START Extracted entries
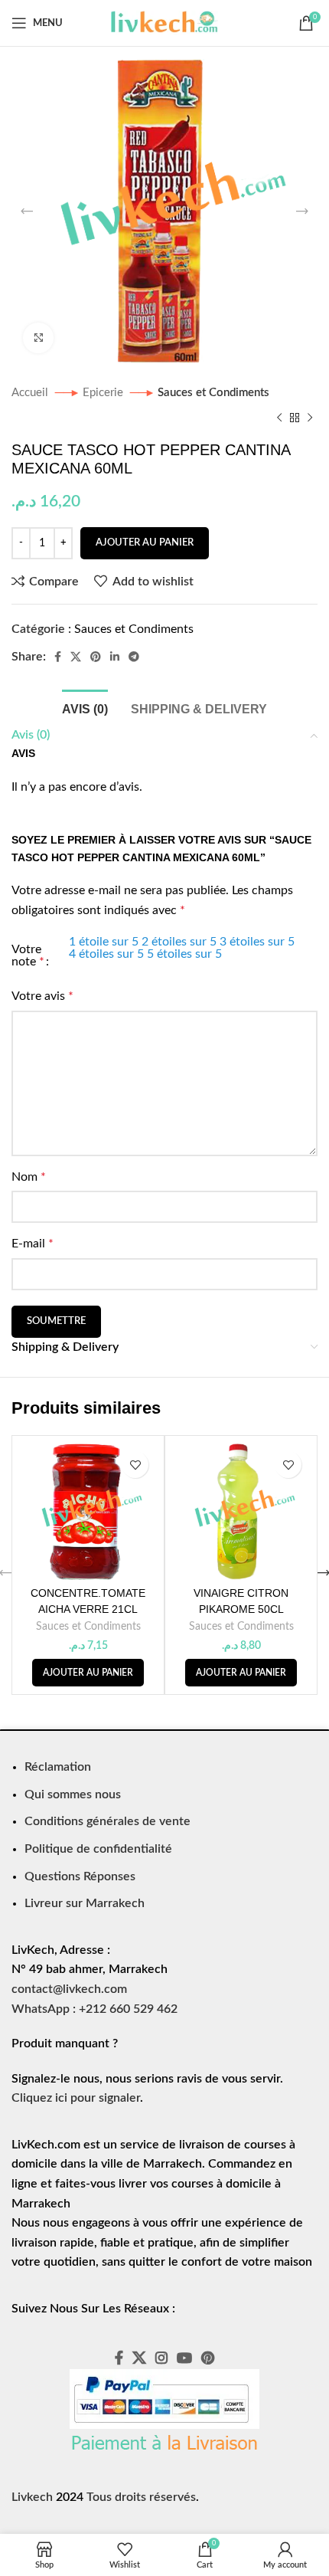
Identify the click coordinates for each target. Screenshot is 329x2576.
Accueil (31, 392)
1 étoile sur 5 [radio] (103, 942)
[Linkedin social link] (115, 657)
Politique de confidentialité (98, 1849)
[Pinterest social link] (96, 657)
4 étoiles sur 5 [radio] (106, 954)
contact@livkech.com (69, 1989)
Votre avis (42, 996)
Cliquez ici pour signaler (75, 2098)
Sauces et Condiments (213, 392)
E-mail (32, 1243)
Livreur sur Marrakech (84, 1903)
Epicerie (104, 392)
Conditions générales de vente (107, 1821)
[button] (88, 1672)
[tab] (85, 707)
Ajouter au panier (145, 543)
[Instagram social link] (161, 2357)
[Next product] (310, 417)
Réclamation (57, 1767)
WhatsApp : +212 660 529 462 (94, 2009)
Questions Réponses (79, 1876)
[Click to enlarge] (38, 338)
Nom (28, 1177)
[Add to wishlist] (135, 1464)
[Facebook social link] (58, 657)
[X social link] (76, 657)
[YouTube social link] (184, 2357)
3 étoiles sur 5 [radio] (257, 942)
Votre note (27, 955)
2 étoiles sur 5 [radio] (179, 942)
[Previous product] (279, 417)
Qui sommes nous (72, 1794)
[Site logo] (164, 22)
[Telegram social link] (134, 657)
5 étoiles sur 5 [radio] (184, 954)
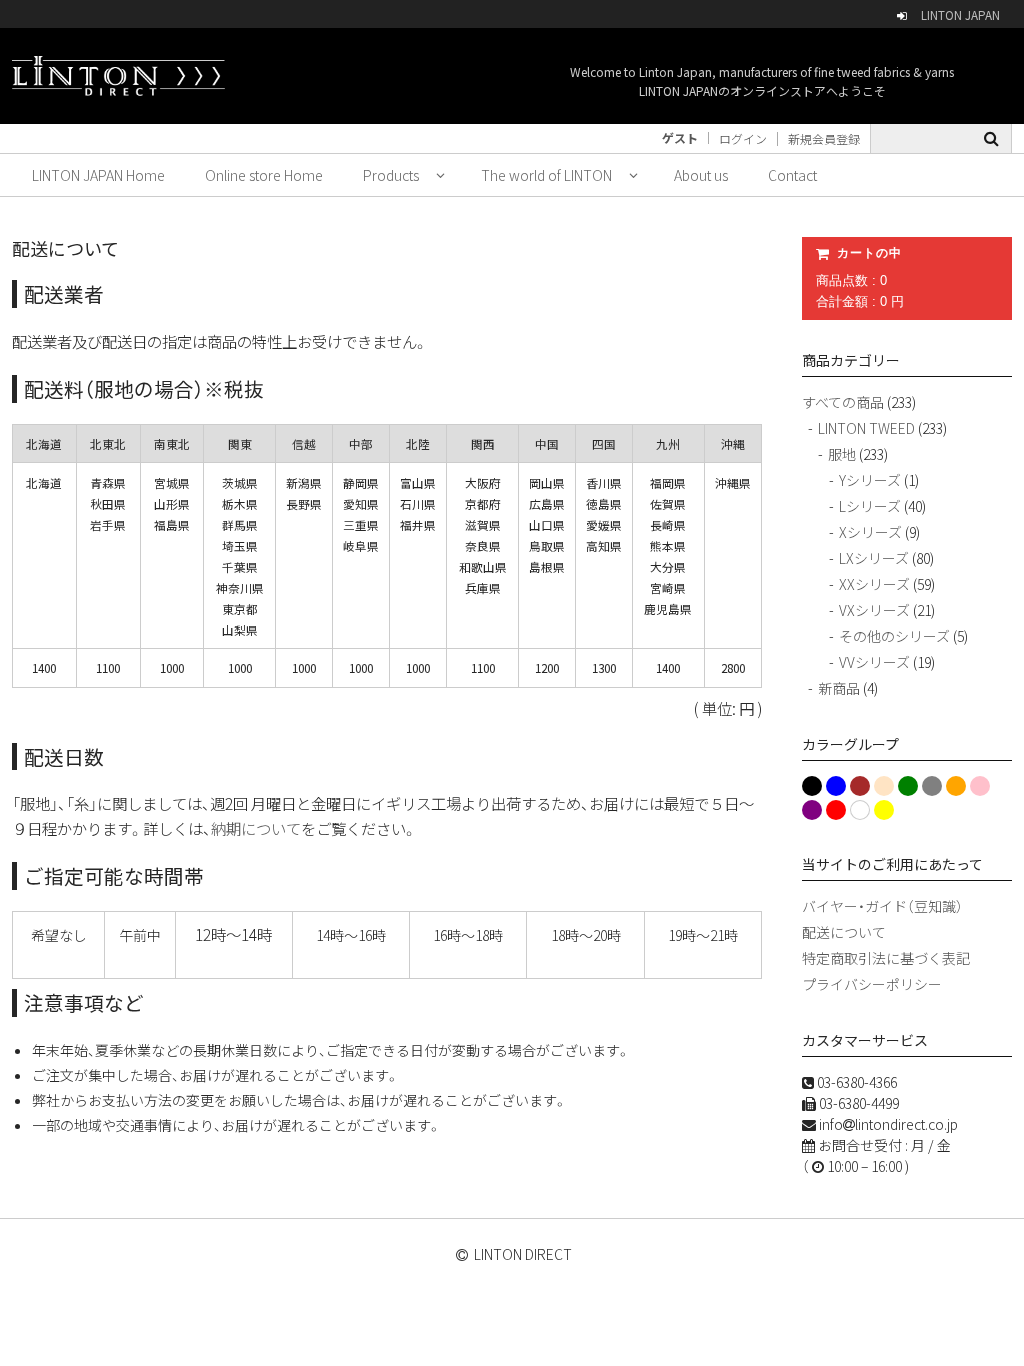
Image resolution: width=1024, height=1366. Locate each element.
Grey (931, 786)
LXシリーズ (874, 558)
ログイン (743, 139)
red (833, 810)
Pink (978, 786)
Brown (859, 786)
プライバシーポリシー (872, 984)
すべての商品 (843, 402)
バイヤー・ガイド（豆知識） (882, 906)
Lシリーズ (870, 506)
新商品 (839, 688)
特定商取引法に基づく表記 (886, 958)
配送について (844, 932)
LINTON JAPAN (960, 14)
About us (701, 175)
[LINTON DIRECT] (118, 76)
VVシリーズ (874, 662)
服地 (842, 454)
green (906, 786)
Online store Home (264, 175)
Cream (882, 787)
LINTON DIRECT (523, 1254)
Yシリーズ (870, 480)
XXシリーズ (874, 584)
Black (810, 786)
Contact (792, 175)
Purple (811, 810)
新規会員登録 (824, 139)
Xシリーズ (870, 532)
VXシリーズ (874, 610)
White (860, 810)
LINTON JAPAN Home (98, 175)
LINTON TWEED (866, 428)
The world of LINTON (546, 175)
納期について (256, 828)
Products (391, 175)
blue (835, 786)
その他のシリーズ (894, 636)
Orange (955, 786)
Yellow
END Extracted entries
◆ Problem
Retype the records above exactly, and keep any picture out of what you write.

◆ Solution for this problem
Identify the click coordinates for each target. Screenshot is 329x2576.
Accueil (31, 392)
1 étoile sur 5 [radio] (103, 942)
[Linkedin social link] (115, 657)
Politique de confidentialité (98, 1849)
[Pinterest social link] (96, 657)
4 étoiles sur 5 [radio] (106, 954)
contact@livkech.com (69, 1989)
Votre avis (42, 996)
Cliquez ici pour signaler (75, 2098)
Sauces et Condiments (213, 392)
E-mail (32, 1243)
Livreur sur Marrakech (84, 1903)
Epicerie (104, 392)
Conditions générales de vente (107, 1821)
[button] (88, 1672)
[tab] (85, 707)
Ajouter au panier (145, 543)
[Instagram social link] (161, 2357)
[Next product] (310, 417)
Réclamation (57, 1767)
WhatsApp : +212 660 529 462 (94, 2009)
Questions Réponses (79, 1876)
[Click to enlarge] (38, 338)
Nom (28, 1177)
[Add to wishlist] (135, 1464)
[Facebook social link] (58, 657)
[X social link] (76, 657)
[YouTube social link] (184, 2357)
3 étoiles sur 5 [radio] (257, 942)
Votre note (27, 955)
2 étoiles sur 5 [radio] (179, 942)
[Previous product] (279, 417)
Qui sommes nous (72, 1794)
[Site logo] (164, 22)
[Telegram social link] (134, 657)
5 étoiles sur 5 [radio] (184, 954)
Image resolution: width=1024, height=1366. Locate each element.
Grey (931, 786)
LXシリーズ (874, 558)
ログイン (743, 139)
red (833, 810)
Pink (978, 786)
Brown (859, 786)
プライバシーポリシー (872, 984)
すべての商品 (843, 402)
バイヤー・ガイド（豆知識） (882, 906)
Lシリーズ (870, 506)
新商品 (839, 688)
特定商取引法に基づく表記 (886, 958)
配送について (844, 932)
LINTON JAPAN (960, 14)
About us (701, 175)
[LINTON DIRECT] (118, 76)
VVシリーズ (874, 662)
服地 (842, 454)
green (906, 786)
Online store Home (264, 175)
Cream (882, 787)
LINTON DIRECT (523, 1254)
Yシリーズ (870, 480)
XXシリーズ (874, 584)
Black (810, 786)
Contact (792, 175)
Purple (811, 810)
新規会員登録 (824, 139)
Xシリーズ (870, 532)
VXシリーズ (874, 610)
White (860, 810)
LINTON JAPAN Home (98, 175)
LINTON TWEED (866, 428)
The world of LINTON (546, 175)
納期について (256, 828)
Products (391, 175)
blue (835, 786)
その他のシリーズ (894, 636)
Orange (955, 786)
Yellow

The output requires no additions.